(Collected data entries)
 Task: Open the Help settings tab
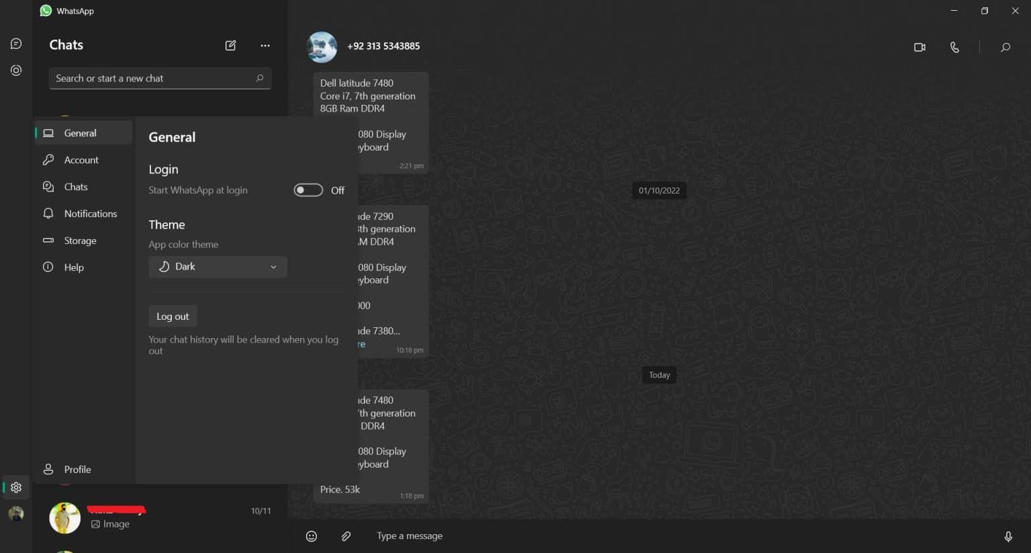pyautogui.click(x=74, y=267)
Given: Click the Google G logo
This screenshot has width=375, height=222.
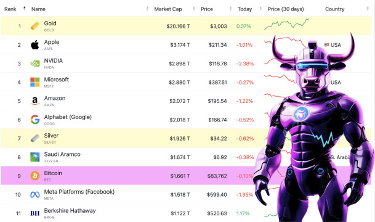Looking at the screenshot, I should [x=35, y=120].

WORK REQUIRED
All of the entries above should be duplicated exactly, except for the pictures.

FINAL ANSWER
 Task: Open the Help settings tab
pyautogui.click(x=74, y=267)
Given: Click the Google G logo
This screenshot has width=375, height=222.
Looking at the screenshot, I should [x=35, y=120].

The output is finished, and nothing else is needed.